Henley-Young still has work to do, but administrators have made significant progress on the terms in the consent decree recently—mainly by cutting down on the number of kids behind bars and limiting their stays to no more than three weeks. Trip Burns/File Photo
Years after litigation and cutting way down on the number of kids behind bars, Jackson faces an interesting crossroads: Our juvenile-justice center might be the leader for rehabilitative treatment for youth in the city.
Mental-health and case workers help create individual records of each child's health, both physical and mental. Kids get STI screening and treatment if they need it. For a short period of time, although confined, children are given intense attention and care. Henley-Young still has work to do, but administrators have made significant progress on the terms in the consent decree recently—mainly by cutting down on the number of kids behind bars and limiting their stays to no more than three weeks.
The federal court monitor compares the juvenile-detention center to an emergency room, and we agree. Detention fixes nothing—it's not rehabilitative, constructive or productive to have kids, or adults for that matter, sit behind bars. Young folks especially need to be able to learn, grow and ask questions in the most supportive environment possible.
Kids with physical or mental-health challenges need integrated support at home, at school and in their communities. Sometimes health challenges lead to behavior challenges that previously would have landed a kid in Henley-Young if his guardian decided to call the cops.
Let's say John can't see the board, and his last name always seats him in the back of the classroom. Because he can't see, he acts out and asks other kids for help occasionally, but mostly doesn't pay attention. His teacher, without knowing it, could be suspending a child for literally not being able to see. Back at home, John annoys his mother, too, because he can't perform the basic chores she's given him because he still can't see. Thinking he's being delinquent and fed up with him, his mother calls the police. John goes to Henley-Young.
This attitude and cycle have poisoned our community's perception of "delinquent" children. It's admittedly easier to just send a child away instead of digging deeper to the root causes of what could be going on. Maybe John can't see. Maybe he's experienced intense amounts of trauma in his short life.
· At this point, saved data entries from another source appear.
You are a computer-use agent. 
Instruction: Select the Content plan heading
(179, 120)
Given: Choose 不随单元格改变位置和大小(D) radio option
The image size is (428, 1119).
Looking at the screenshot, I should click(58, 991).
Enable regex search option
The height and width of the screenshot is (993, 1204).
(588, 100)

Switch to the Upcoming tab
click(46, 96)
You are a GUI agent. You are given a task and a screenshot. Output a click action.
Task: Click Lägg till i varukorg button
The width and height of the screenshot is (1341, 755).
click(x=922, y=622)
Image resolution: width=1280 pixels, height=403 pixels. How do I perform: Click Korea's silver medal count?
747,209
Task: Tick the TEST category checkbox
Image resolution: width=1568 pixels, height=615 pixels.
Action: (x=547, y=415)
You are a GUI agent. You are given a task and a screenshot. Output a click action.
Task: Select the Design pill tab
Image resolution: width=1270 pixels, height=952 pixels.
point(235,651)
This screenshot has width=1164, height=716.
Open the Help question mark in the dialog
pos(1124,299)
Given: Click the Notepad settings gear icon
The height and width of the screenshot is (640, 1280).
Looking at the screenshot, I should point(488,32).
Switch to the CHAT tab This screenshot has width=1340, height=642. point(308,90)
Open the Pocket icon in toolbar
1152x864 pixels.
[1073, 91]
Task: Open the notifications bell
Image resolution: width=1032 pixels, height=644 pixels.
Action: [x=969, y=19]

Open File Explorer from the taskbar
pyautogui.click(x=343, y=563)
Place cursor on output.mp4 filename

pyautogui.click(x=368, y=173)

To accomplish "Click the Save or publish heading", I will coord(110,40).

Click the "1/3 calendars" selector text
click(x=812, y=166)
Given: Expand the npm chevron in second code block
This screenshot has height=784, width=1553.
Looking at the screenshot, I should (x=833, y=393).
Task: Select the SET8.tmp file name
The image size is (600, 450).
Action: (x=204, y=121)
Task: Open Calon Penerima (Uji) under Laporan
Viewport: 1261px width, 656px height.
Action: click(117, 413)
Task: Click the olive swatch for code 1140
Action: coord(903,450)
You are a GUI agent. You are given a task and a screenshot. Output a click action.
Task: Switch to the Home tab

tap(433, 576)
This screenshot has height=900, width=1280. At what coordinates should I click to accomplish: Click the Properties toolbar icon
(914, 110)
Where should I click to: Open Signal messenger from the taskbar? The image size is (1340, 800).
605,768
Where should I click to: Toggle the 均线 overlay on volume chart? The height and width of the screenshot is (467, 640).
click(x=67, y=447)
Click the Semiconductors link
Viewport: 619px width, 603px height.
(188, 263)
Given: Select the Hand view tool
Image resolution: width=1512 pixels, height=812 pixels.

If our juvenile-detention center is treated like an emergency room—truly for emergency-level behavior—then we need our schools, after-school programs and homes to be nurturing, caring environments.
We all must urge our government and philanthropists to fund community-based care so kids can stay in their schools and homes to get the best treatment possible. We must invest in more programs that keep kids in school and engaged in building good relationships with their peers and the world around them. Jackson's next generation deserves better, and if Henley-Young is working to make changes, so can the rest of the community.